**Document extract:**
■ ■ ■ ■

For enveloped viruses, fusion of the viral envelope with a cellular membrane is critical for a productive
infection to occur. This fusion process is mediated by at least three classes of fusion
proteins (Class I, II, and III) based on the
protein sequence and structure. For Rift Valley fever virus (RVFV), the
glycoprotein Gc (Class II fusion
protein) mediates this fusion event following entry into the endocytic pathway, allowing the viral genome access to the cell cytoplasm. Here, we show that
peptides analogous to the RVFV Gc stem region inhibited RVFV infectivity in cell culture by inhibiting the fusion process. Further, we show that infectivity can be inhibited for diverse, unrelated RNA viruses that have Class I (Ebola virus), Class II (Andes virus), or Class III (
vesicular stomatitis virus) fusion proteins using this single
peptide. Our findings are consistent with an inhibition mechanism similar to that proposed for stem
peptide fusion inhibitors of dengue virus in which the RVFV inhibitory
peptide first binds to both the virion and cell membranes, allowing it to traffic with the virus into the endocytic pathway. Upon acidification and rearrangement of Gc, the
peptide is then able to specifically bind to Gc and prevent fusion of the viral and endocytic membranes, thus inhibiting
viral infection. These results could provide novel insights into conserved features among the three classes of
viral fusion proteins and offer direction for the future development of broadly active fusion inhibitors.

■ ■ ■ ■

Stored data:
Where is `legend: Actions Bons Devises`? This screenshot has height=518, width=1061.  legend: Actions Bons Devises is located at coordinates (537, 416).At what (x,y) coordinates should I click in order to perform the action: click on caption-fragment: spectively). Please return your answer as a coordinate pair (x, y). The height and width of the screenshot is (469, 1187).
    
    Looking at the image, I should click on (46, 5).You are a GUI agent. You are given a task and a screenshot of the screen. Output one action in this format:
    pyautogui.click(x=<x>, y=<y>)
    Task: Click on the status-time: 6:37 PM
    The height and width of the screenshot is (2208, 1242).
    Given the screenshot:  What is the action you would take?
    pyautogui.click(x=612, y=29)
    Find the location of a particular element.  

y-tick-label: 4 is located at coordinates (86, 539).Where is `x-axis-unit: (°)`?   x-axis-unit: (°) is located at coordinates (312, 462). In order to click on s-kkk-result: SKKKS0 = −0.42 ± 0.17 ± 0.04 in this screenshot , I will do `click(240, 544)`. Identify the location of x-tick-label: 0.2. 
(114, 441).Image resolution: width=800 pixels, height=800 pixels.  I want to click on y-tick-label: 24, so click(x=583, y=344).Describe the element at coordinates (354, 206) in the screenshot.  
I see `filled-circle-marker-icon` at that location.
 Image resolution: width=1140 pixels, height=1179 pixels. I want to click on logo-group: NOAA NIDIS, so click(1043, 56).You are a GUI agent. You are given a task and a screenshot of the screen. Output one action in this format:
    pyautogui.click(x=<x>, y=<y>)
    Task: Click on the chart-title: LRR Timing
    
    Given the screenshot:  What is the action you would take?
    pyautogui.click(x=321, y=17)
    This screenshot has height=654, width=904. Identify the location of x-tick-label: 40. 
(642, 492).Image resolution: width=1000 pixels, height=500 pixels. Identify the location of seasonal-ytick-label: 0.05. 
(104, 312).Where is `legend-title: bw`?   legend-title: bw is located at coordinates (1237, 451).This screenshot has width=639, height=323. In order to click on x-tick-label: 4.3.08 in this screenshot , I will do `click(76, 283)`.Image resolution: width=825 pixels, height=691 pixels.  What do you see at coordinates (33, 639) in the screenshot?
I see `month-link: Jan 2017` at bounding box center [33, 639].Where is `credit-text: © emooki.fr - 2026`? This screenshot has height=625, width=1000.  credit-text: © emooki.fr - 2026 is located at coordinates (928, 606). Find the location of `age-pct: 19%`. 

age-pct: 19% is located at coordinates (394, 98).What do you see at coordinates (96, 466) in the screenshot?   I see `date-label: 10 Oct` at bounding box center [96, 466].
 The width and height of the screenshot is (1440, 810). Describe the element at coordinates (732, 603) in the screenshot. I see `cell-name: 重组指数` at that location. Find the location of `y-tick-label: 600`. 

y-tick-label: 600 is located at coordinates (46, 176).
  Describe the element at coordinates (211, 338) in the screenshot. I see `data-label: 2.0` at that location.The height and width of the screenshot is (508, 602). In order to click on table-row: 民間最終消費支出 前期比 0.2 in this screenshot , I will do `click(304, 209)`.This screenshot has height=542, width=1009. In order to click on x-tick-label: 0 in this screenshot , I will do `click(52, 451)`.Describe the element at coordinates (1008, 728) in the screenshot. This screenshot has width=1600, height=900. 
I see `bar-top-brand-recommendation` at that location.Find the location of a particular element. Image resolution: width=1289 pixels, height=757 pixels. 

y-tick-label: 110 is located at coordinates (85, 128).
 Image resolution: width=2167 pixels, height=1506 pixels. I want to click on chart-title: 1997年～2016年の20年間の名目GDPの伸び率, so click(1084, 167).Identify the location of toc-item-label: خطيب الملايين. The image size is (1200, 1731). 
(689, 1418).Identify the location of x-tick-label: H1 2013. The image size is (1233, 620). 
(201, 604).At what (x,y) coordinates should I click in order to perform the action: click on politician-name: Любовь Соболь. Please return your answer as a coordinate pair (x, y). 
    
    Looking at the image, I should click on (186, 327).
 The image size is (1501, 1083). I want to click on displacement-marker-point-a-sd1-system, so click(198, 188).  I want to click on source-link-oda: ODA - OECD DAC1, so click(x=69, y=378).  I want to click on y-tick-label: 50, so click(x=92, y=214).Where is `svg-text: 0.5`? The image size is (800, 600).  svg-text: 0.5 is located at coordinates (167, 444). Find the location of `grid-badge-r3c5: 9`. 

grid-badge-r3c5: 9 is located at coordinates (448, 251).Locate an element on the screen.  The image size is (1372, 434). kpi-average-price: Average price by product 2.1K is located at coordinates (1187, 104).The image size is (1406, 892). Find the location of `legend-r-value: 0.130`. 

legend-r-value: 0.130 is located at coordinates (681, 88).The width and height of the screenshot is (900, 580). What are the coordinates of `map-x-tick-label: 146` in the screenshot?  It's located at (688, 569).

■ ■ ■ ■

Answer these questions about the Rift Valley fever virus abstract above:
1. Which glycoprotein mediates fusion for Rift Valley fever virus?
2. Which virus named in the abstract has a Class III fusion protein?
3. The proposed mechanism resembles one proposed for stem peptide fusion inhibitors of which virus?

**Output:**
1. Gc
2. Vesicular stomatitis virus
3. Dengue virus